??.createTime in my SQL. Why?

Hi,

I’ve been away from yii for a while and have just resurrected some old projects, and have plugged them into 1.1.4.

I immediately tripped over the ‘t’ issue noted here: http://code.google.com/p/yii/issues/detail?id=796 quite a lot.

I really should know better than commenting, but this is a daft solution to the problem. But I guess it’s there now, so I have to fix tons of stuff. w00t!

Anyway, I now get the following error:


CDbCommand failed to execute the SQL statement: SQLSTATE[42000]: Syntax error or access violation:

1064 You have an error in your SQL syntax; check the manual that corresponds to your MySQL server version

for the right syntax to use near '??.createTime' at line 1

Here’s the SQL that’s generated:


SELECT `comments`.`id` AS `t1_c0`, `comments`.`content` AS `t1_c1`, `comments`.`contentDisplay`

AS `t1_c2`, `comments`.`status` AS `t1_c3`, `comments`.`createTime` AS `t1_c4`, `comments`.`author`

AS `t1_c5`, `comments`.`email` AS `t1_c6`, `comments`.`url` AS `t1_c7`, `comments`.`postId`

AS `t1_c8` FROM `Comment` `comments`  WHERE (`comments`.`postId`=:ypl0) ORDER BY ??.createTime

which, from the stack trace:


#6 /home/marc/public_html/yii_blog/protected/controllers/PostController.php(60): CActiveRecord->__get('comments')

is generated by:


00060:         $this->render('show', array('post' => $post, 'comments' => $post->comments,    'newComment' => $comment));

Why? What has changed to make this happen?

Thanks.

Sorry for the line overflows. I fixed them in the preview, but that’s clearly broken as it doesn’t match what happens when you post. Where do I file the bug? :)

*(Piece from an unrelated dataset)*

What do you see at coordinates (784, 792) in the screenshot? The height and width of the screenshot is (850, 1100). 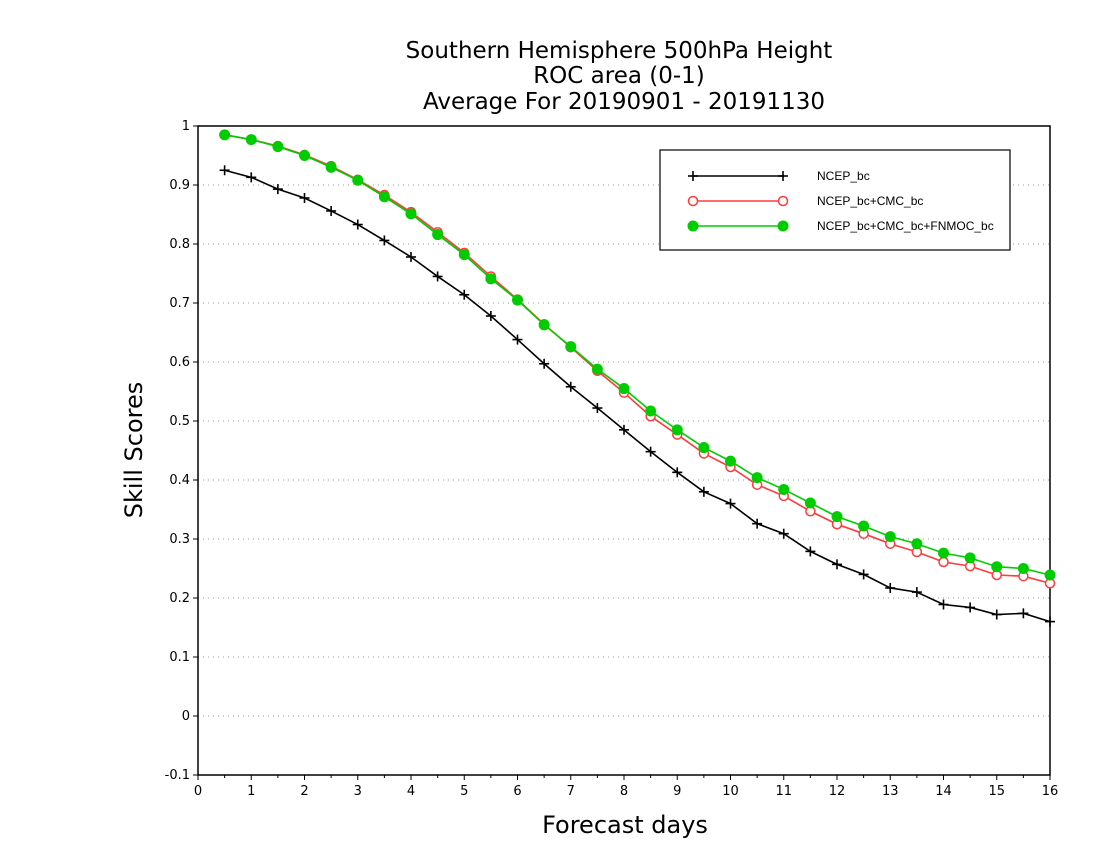 I see `x-tick-label-11: 11` at bounding box center [784, 792].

In 1.1, actual relation names are used as aliases (‘t’ is alias for the primary).

/Tommy

Cheers, I think I tracked down that the behaviour of relations() has changed. So, I have:


'comments' => array(self::HAS_MANY, 'Comment', 'postId', 'order'=>'??.createTime'),

which is no longer valid. Not sure yet what the correct syntax is. Is there a generic change I can make to these statements to "upgrade" them?

Okay, got it now, I think. Not at all convinced by the ‘t’-thing and how it propagates to controllers. That’s code obfuscation, which is one of the deadly sins, imo. The docs need to far better explain what’s going on here. I went over to the Rails docs to remind myself of expected scopes’ behaviour.